Right now, one of the last remaining reasons to connect an iOS app to a desktop computer is to install the OS. Fixing this would be difficult, no doubt, but NetBoot & Internet Recovery have long been things on the Mac. It’s been a while, so I may be misremembering, but I think the first-generation (x86) Apple TV could redownload its OS from the internet in recovery mode if something went wrong. Eventually, I think iOS needs an expanded Recovery environment that can do this for itself.

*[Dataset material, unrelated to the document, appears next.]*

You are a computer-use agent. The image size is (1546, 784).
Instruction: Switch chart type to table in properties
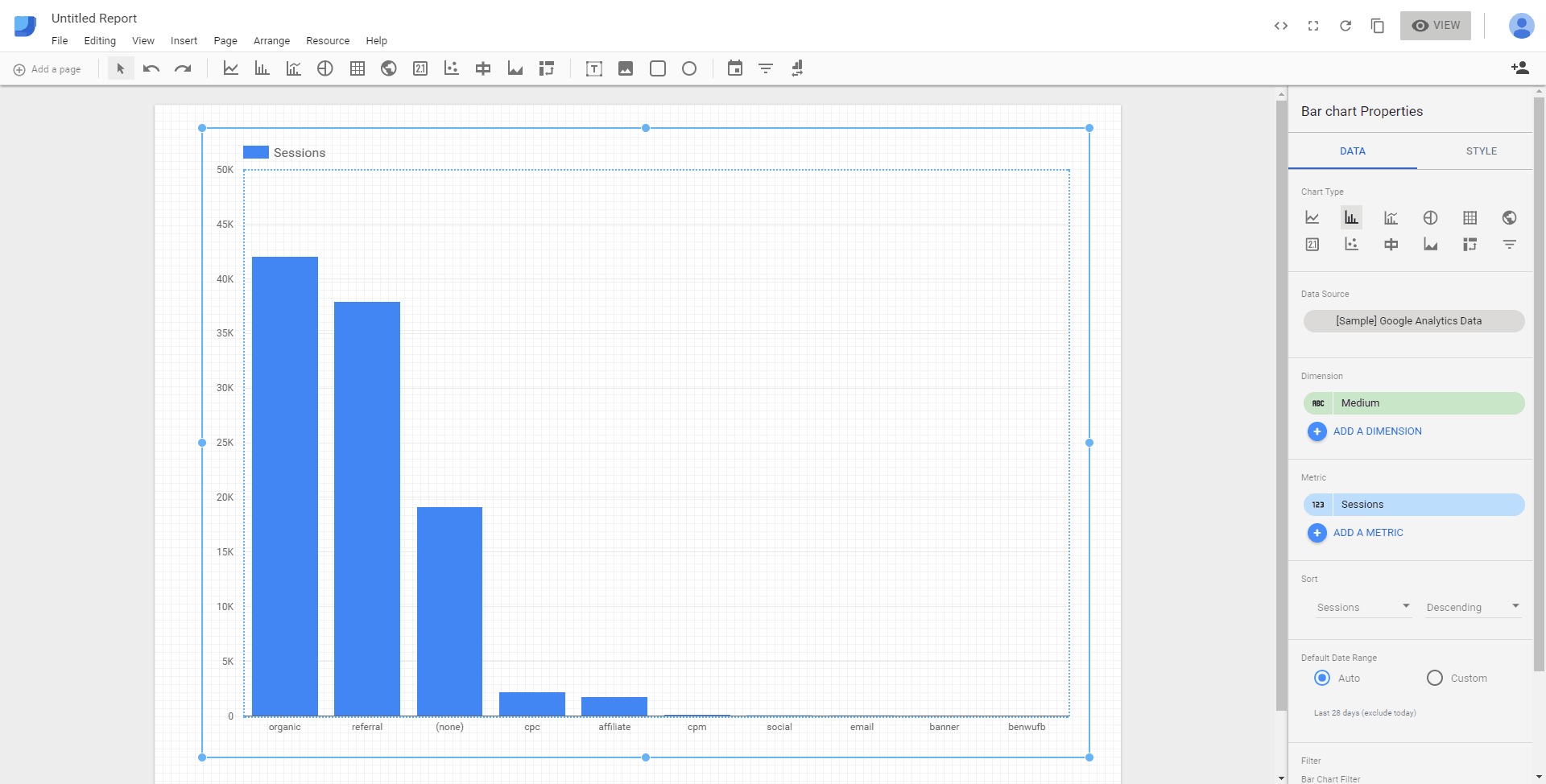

A hard sell, especially when the Made for iPhone program is such a big thing for Apple, but there are all kinds of devices I’d like to be able to use on iOS through the USB adapter beyond audio, keyboard & mass storage devices. I’d like developers to be able to write user-mode driver apps to talk to existing hardware – in my case: capture cards, TV tuners, serial adapters. External cameras, input devices, etc. Having every single USB device require an MFi authentication chip and certified accessory apps really hurts. You could buy a pre-existing iPhone MFi RS232 adapter and use their already-approved SDK to make an app that talked to (/synced with) e.g. a Newton, Raspberry Pi, or Arduino. You can’t use Apple’s USB adapter to do the same with a non-MFi USB serial adapter. I don’t expect this to change, but I wish it did.
Finally, this is an important one: it’s become very clear that the Mac App Store is not fit for purpose. To be reductive, sandboxing restrictions & monetization issues have driven-out so many longtime, respected Mac developers. Those that stay often have MAS and non-MAS versions of the same app – the non-MAS generally being the one with the full featureset. Third-parties have resorted to coercing MAS customers to crossgrade to non-MAS versions of the apps. This never should have been allowed happen – it’s bad for developers, and it’s bad for users. It shouldn’t be crazy to think that all Mac software should be available through the Mac App Store. Microsoft Office, Creative Cloud, etc – every effort should have been made such that the MAS is the only place you’d even consider selling your Mac apps. Even today, Apple provides software through the MAS that does not play by its own self-imposed sandboxing rules, the same restrictions that drove everybody else out. This was so fixable, and perhaps still is. Right now it’s a travesty; there is no leadership here.